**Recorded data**
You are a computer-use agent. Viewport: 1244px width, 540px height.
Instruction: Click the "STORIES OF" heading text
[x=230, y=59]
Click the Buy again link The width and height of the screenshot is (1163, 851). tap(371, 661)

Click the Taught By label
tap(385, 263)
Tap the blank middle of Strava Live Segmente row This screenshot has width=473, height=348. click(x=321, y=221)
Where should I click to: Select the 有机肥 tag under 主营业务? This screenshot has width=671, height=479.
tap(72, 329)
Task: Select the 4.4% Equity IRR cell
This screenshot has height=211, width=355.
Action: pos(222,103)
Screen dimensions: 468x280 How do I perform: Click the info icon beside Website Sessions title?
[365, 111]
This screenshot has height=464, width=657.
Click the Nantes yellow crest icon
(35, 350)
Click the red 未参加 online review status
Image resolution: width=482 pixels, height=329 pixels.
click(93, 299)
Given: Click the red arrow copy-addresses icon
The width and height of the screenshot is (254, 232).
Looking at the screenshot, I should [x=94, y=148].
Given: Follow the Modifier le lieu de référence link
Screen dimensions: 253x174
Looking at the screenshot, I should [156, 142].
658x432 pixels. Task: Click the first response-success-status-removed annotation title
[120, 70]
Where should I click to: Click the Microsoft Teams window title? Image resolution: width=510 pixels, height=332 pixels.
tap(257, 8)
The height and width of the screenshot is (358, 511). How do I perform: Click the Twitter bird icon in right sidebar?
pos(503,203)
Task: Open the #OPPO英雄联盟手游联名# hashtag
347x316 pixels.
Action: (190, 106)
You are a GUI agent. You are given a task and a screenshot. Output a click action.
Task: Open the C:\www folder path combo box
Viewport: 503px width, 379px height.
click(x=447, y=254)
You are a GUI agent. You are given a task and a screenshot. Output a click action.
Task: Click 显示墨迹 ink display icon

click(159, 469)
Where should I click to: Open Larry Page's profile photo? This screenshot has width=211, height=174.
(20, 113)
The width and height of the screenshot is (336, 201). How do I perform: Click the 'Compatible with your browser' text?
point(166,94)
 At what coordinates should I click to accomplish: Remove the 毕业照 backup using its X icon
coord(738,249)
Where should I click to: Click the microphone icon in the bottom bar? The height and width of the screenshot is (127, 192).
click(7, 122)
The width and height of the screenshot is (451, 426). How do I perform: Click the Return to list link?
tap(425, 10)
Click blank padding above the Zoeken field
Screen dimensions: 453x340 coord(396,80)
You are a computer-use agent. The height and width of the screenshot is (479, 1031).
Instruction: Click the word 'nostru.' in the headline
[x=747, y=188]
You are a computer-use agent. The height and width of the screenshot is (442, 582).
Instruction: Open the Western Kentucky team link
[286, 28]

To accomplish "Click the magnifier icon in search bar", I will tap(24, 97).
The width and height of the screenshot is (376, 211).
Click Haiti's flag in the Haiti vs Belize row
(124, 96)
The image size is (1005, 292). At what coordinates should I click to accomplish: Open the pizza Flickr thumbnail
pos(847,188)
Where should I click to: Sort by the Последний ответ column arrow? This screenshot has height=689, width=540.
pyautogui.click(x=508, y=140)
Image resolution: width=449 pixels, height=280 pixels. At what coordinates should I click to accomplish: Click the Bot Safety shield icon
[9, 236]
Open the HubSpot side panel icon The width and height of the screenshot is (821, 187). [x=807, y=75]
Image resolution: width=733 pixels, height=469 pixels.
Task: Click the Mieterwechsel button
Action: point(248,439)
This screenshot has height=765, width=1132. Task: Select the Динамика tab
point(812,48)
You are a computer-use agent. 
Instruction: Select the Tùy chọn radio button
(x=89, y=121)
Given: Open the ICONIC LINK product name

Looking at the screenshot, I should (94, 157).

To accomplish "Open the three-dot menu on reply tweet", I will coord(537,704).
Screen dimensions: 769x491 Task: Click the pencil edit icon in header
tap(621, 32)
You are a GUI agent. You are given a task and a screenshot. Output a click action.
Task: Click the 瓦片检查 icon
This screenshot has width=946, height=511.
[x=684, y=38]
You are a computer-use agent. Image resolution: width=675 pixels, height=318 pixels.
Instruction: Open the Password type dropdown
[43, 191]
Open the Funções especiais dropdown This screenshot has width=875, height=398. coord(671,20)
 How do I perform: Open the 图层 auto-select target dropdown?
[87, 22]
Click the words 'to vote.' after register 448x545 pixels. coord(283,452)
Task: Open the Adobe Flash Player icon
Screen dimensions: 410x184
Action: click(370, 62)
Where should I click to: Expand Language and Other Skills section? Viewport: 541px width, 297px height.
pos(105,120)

**WHAT YOU NEED TO DO**
Copy the lines of the data above exactly as written, beginning with the line containing "Open the HubSpot" and ending with the line containing "Task: Open the Adobe Flash Player icon", and leave out all other lines.

**EXERCISE RESPONSE**
Open the HubSpot side panel icon The width and height of the screenshot is (821, 187). [x=807, y=75]
Image resolution: width=733 pixels, height=469 pixels.
Task: Click the Mieterwechsel button
Action: point(248,439)
This screenshot has height=765, width=1132. Task: Select the Динамика tab
point(812,48)
You are a computer-use agent. 
Instruction: Select the Tùy chọn radio button
(x=89, y=121)
Given: Open the ICONIC LINK product name

Looking at the screenshot, I should (94, 157).

To accomplish "Open the three-dot menu on reply tweet", I will coord(537,704).
Screen dimensions: 769x491 Task: Click the pencil edit icon in header
tap(621, 32)
You are a GUI agent. You are given a task and a screenshot. Output a click action.
Task: Click the 瓦片检查 icon
This screenshot has width=946, height=511.
[x=684, y=38]
You are a computer-use agent. Image resolution: width=675 pixels, height=318 pixels.
Instruction: Open the Password type dropdown
[43, 191]
Open the Funções especiais dropdown This screenshot has width=875, height=398. coord(671,20)
 How do I perform: Open the 图层 auto-select target dropdown?
[87, 22]
Click the words 'to vote.' after register 448x545 pixels. coord(283,452)
Task: Open the Adobe Flash Player icon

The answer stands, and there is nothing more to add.